Meet Linnaeus and Darwin: Search models that drive higher resolution rates
For most customer queries, there’s a goal behind the question. When someone asks, “Can I cancel my order?”, what they really want to know is: will I get a refund, how much will it be, and what do I need to do next? Most knowledge base search is built to answer the immediate question. But great customer experiences address the goal behind it.
Search systems are often optimized for accuracy and relevance at the level of a single response. The result is answers that are correct, but don’t necessarily help resolve the issue. At Sierra, we’ve rebuilt search so agents have everything they need to fully solve the problem. Our purpose-built retrieval and reranking models outperform off-the-shelf ones, driving up to 16 percentage point improvements in resolution rates.
Hundreds of millions of searches a year
Agents built on Sierra perform over two million searches a day across knowledge bases. Each search is about more than finding a single right answer. It’s about retrieving the information needed to move from conversation to resolution: policies, edge cases, and next steps.
Consider the following conversation:
Customer: Hey, I want to check on my contact lenses. My name is Maya Chen.
Agent: I'm sorry, I'm not finding that name in our system.
Customer: Oh I got married and changed my name recently, it's probably under Maya Anderson.
Agent: OK I’ve found it …
Customer: Ok great, so where can I pick it up?
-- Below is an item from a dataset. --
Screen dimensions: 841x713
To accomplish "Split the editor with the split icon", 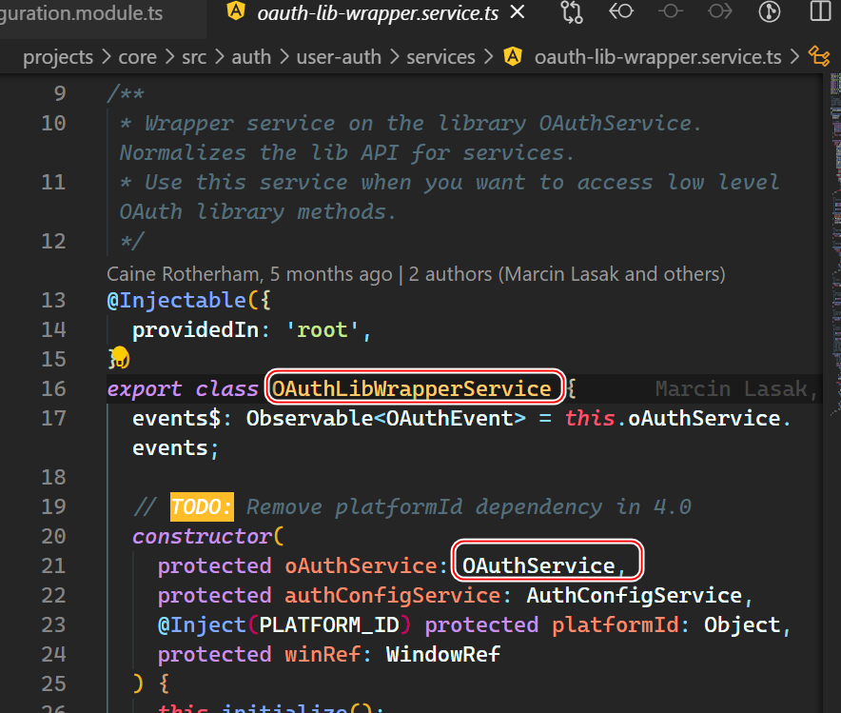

A traditional search system might return articles for prescription pickup locations. But Maya also needs to know opening hours and how name mismatches are handled at pickup. Sierra’s search is designed around understanding the broader problem — not just answering the immediate question — so agents have the context they need to resolve the issue.
Measuring what matters
We evaluate search across four dimensions — speed, cost, quality, and outcomes. Each is tied to how well the agent can drive to an outcome:
- Speed — how quickly can we retrieve useful context and keep conversations flowing? We’ve reduced P90 latency by more than 75%.
- Cost — can we do this efficiently at scale? Search costs are down more than 75%.
- Quality — are we retrieving the right set of documents to enable resolution? We’ve brought recall@30 averages up to around 95%.
- Outcomes — do improvements in retrieval actually lead to better customer experiences? We’ve driven gains of up to 16 percentage points in resolution rates.
The result is fast, accurate, and outcome-driven customer interactions.
Customer experience specific search
This requires a different definition of relevance — one grounded in resolution.
Back to the “Can I cancel my order?” example. A general-purpose search system might return the cancellation policy. But resolving the issue requires more: refund timelines, restocking rules, and exceptions for loyalty members.
In customer service, success looks like:
- Returning information that enables policy-compliant decisions
- Anticipating downstream steps
- Avoiding common resolution dead-ends
- Providing the right context for escalation
By redefining retrieval in this way, informed by real conversations, we can systematically improve outcomes.
The models powering Sierra’s search
Our system is built on two custom models: Linnaeus for retrieval, and Darwin for reranking. Together, they are designed not just to find relevant information, but to assemble what’s needed to solve the problem.
Linnaeus: Transcript-Aware Retrieval for Customer Service
Traditional search pipelines generate a query, embed it, and retrieve similar documents. This adds latency and often compresses the conversation in ways that miss the end goal behind the question.
Linnaeus operates directly on full conversations when appropriate. This preserves nuance — like distinguishing between contact lenses and other prescriptions — and removes the need for a separate query generation step. Off-the-shelf embedding models aren't designed for this. They're typically optimized for short queries, not multi-turn conversations. Sierra’s is purpose-built for conversational transcripts and evaluated against tens of thousands of real-world conversations.
More importantly, it retrieves not just the most relevant document, but the set of information needed to move the conversation forward: policies, edge cases, and next steps.
This shift improves recall (recall@5 up 20%, recall@30 at ~95%) while reducing latency by up to ~800ms per search.
Darwin: Customer-Experience Aware Reranking
Retrieval casts a wide net. Darwin selects what will actually help resolve the issue.
Frontier LLMs can do this well, but are too slow and expensive at scale. Smaller models are faster, but often miss context that requires reasoning.
Darwin is purpose-built for customer experiences, identifying both directly and indirectly relevant information — like surfacing profile settings when a customer asks about changing their name. This delivers precision and efficiency, reducing cost and latency while improving outcomes.
From Retrieval to Resolution
Together, Linnaeus and Darwin form a system designed not just to answer questions, but to solve the goal behind them.
Across thousands of real-world conversations, this approach leads to faster responses, better answers, and higher resolution rates. Because the goal customers have isn’t to get an answer to their question — but to resolve the issue behind it.